Selain pertimbangan ekonomi, kebijakan ini juga dikaitkan dengan isu keamanan. AS menyatakan ingin memastikan jalur perdagangan global tetap terbuka dan tidak dikendalikan oleh satu negara. Selat Hormuz merupakan salah satu jalur distribusi minyak terbesar di dunia, sehingga gangguan di kawasan ini berpotensi memicu krisis energi global.

Namun, langkah tersebut menuai kritik dan dinilai berisiko memperburuk situasi. Iran memandang blokade sebagai tindakan agresif yang dapat memicu eskalasi konflik.

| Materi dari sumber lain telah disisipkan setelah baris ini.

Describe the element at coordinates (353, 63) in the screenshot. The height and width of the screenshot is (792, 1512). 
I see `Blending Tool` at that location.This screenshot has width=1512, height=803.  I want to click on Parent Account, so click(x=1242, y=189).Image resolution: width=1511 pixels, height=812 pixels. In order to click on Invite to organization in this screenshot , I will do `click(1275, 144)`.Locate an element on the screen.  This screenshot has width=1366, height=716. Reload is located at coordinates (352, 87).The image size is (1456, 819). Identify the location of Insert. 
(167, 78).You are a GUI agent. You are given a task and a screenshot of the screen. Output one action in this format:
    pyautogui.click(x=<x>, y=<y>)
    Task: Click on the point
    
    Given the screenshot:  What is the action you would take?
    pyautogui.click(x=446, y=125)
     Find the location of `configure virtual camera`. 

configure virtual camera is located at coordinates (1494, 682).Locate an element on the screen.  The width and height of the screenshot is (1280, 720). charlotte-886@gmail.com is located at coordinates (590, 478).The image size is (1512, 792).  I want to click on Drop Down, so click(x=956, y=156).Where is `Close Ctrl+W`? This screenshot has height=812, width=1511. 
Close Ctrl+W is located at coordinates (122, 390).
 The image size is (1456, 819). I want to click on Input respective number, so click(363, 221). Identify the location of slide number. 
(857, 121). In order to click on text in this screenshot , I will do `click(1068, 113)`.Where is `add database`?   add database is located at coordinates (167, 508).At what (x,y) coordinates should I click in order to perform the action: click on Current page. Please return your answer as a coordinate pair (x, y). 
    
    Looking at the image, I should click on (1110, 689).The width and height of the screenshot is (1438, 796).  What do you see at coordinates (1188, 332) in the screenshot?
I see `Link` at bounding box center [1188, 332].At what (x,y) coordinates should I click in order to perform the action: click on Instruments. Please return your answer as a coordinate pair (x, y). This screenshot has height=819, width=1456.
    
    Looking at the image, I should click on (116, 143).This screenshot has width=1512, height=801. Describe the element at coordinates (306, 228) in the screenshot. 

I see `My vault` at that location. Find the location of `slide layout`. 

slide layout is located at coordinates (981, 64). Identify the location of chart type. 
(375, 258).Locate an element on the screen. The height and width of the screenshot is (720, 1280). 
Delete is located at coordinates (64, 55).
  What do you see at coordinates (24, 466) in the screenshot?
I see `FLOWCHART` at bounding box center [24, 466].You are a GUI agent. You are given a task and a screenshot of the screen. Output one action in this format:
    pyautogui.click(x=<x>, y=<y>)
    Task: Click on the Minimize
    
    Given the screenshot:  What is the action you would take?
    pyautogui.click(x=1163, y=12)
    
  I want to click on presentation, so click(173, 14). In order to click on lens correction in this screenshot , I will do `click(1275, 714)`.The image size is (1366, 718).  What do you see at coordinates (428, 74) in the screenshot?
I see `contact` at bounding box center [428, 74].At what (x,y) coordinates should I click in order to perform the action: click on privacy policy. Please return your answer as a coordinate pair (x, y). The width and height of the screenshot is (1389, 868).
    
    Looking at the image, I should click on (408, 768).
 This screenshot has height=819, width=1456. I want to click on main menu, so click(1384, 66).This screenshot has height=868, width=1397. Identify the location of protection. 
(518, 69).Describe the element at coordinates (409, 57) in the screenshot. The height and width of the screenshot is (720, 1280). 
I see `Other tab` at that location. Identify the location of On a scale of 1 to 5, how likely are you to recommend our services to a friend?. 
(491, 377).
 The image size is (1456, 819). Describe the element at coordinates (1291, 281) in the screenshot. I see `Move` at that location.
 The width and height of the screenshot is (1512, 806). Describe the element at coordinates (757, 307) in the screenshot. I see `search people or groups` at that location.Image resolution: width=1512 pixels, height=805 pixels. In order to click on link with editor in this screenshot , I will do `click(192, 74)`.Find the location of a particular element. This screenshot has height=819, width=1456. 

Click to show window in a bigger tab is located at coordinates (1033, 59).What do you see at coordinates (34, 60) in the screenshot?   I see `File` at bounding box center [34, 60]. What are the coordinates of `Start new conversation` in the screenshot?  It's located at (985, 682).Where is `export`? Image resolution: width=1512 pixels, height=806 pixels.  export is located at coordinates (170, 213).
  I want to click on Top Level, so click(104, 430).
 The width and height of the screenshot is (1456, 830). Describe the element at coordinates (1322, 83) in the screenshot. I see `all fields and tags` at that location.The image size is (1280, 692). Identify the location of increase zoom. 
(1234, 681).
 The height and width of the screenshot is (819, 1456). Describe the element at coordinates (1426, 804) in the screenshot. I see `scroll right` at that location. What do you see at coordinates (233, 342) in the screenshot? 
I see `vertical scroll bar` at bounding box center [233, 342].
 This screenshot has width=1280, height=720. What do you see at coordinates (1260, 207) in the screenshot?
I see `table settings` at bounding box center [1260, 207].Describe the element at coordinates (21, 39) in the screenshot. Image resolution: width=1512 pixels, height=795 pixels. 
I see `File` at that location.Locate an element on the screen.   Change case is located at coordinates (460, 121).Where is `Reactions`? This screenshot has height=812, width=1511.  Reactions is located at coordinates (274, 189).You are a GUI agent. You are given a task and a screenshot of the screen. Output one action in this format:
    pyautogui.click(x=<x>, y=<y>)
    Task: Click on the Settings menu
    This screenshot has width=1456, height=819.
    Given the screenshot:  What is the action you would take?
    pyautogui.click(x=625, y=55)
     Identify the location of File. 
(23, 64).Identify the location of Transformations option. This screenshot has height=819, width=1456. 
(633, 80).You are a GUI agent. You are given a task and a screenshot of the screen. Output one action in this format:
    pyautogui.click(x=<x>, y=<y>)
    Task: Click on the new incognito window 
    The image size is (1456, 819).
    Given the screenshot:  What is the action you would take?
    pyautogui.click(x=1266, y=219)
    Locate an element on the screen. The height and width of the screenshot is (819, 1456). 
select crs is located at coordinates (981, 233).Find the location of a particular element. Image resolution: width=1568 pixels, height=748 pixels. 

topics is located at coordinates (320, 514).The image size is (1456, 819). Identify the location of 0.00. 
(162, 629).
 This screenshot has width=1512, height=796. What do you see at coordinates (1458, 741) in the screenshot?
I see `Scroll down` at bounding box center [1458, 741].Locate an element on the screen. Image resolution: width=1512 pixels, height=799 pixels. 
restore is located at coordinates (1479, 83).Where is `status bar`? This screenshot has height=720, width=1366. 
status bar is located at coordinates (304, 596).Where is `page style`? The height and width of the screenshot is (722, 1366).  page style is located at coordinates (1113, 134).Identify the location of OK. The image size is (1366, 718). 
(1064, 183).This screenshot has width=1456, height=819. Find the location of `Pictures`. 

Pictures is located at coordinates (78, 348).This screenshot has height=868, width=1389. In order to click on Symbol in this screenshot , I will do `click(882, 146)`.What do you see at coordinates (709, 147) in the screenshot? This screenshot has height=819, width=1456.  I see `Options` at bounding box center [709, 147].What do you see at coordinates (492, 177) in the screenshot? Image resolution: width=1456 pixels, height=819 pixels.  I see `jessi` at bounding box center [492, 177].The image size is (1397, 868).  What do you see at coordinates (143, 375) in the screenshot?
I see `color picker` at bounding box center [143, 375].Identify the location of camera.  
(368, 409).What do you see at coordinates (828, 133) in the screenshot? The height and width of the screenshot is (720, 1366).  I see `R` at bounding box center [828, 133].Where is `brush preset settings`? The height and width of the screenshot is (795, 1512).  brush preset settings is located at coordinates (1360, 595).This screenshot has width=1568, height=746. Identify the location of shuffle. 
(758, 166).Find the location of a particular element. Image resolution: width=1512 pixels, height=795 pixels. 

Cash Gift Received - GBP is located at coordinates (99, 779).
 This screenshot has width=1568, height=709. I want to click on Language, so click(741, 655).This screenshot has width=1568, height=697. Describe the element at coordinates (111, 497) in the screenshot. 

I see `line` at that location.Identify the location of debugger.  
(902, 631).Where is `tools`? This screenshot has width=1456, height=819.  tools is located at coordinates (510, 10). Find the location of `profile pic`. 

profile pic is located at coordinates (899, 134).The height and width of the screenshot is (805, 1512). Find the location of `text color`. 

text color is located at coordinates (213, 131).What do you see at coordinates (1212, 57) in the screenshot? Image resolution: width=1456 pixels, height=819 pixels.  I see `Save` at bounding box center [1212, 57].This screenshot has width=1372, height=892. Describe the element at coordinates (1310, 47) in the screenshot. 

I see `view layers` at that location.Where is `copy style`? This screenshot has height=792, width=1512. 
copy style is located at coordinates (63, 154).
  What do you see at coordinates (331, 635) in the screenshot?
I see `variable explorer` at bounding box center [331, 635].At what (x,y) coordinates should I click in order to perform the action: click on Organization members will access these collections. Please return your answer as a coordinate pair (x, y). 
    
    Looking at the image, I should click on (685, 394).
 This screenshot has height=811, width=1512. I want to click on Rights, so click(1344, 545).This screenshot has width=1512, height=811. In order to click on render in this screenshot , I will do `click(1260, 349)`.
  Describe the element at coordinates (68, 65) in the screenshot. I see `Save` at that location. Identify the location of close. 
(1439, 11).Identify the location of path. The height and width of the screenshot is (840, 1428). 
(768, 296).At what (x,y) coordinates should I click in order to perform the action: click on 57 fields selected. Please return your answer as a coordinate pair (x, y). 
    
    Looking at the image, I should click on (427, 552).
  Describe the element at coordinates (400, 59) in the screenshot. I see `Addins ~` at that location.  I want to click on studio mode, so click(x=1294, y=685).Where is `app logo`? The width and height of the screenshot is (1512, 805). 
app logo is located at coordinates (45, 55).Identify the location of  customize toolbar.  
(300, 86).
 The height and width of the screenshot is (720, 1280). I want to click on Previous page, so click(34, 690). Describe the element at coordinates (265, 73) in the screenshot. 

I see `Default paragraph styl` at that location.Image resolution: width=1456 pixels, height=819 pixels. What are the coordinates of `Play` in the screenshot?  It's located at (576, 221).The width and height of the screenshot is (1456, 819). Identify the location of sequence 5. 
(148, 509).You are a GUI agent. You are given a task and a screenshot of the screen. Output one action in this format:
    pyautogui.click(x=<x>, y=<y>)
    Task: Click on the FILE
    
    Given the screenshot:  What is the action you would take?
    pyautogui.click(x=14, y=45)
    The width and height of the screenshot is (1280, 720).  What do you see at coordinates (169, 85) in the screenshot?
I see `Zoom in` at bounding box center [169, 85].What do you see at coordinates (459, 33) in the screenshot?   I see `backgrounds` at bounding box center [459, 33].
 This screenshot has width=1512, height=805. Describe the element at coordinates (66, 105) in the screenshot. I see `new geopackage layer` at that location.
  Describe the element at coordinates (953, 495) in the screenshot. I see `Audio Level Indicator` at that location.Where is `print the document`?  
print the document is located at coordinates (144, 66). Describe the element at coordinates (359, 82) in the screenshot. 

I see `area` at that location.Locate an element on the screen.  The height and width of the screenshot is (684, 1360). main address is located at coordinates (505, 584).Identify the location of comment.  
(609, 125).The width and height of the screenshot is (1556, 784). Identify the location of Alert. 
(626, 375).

Jika blokade diterapkan, dampaknya diperkirakan tidak hanya dirasakan Iran, tetapi juga menjalar ke ekonomi global. Di tingkat internasional, gangguan di Selat Hormuz berpotensi memicu lonjakan harga energi yang dapat mendorong inflasi, terutama di negara-negara importir energi. Risiko lain yang disebut mencakup gangguan rantai pasok, kenaikan biaya industri, serta meningkatnya potensi konflik militer yang mengancam stabilitas Timur Tengah dan dunia.

Bagi Iran, tekanan paling nyata berada pada sektor ekonomi. Pembatasan aktivitas kapal yang keluar-masuk pelabuhan dapat menghambat ekspor minyak sebagai sumber utama pendapatan negara. Kondisi ini berpotensi menurunkan pemasukan secara signifikan dan mengganggu arus perdagangan yang selama ini menopang perekonomian.

Dampaknya juga dapat merembet ke dalam negeri melalui meningkatnya tekanan ekonomi, termasuk potensi kenaikan harga barang dan melemahnya aktivitas bisnis. Meski demikian, Iran masih memiliki posisi tawar karena letaknya yang strategis di kawasan selat, yang membuatnya tetap menjadi aktor penting dalam jalur distribusi energi dunia.